Problem details:
Keep only the lines of the material below that contain the word "Cookie". Copy those lines.
[Opening Data in this exercise section]
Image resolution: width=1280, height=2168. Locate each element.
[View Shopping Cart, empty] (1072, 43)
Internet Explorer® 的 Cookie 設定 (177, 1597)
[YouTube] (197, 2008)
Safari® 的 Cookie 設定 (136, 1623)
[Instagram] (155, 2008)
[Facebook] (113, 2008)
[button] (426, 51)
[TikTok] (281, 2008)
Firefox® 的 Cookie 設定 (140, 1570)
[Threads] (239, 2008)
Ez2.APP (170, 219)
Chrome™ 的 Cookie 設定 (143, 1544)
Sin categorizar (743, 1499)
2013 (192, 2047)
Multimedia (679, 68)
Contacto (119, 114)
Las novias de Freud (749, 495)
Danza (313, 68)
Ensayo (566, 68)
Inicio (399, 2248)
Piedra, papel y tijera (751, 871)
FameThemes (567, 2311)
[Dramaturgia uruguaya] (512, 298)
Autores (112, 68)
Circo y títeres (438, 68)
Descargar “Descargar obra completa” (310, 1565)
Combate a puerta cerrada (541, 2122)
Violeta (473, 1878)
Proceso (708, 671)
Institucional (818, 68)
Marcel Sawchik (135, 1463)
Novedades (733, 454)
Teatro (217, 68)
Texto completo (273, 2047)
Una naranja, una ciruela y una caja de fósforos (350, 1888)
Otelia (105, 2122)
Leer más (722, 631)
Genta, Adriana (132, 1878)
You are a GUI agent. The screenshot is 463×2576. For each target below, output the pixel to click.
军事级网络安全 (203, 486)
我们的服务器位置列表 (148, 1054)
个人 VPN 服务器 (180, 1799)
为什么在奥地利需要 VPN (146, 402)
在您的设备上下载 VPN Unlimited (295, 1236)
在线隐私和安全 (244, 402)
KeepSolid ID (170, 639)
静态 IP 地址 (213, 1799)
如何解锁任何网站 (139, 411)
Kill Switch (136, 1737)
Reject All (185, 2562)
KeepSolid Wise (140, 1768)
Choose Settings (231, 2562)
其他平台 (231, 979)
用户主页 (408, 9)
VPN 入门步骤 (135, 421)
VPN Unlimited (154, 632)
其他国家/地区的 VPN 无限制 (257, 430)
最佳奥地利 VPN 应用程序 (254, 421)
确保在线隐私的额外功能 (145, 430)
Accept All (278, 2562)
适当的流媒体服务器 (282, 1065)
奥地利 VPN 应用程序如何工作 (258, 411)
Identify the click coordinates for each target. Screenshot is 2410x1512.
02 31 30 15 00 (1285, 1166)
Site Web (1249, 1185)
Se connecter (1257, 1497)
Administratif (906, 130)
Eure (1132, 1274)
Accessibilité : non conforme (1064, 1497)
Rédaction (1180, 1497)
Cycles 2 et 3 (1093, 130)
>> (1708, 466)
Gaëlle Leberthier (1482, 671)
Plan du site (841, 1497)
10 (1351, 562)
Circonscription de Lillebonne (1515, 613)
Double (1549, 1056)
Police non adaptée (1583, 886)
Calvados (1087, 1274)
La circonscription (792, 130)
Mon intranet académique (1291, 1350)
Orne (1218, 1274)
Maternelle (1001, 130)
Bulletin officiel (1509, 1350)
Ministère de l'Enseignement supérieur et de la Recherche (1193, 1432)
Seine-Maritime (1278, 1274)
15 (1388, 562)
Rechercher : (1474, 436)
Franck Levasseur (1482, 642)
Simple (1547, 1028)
[Closing Data in this exercise section]
Response to this exercise:
Internet Explorer® 的 Cookie 設定 (177, 1597)
Safari® 的 Cookie 設定 (136, 1623)
Firefox® 的 Cookie 設定 (140, 1570)
Chrome™ 的 Cookie 設定 (143, 1544)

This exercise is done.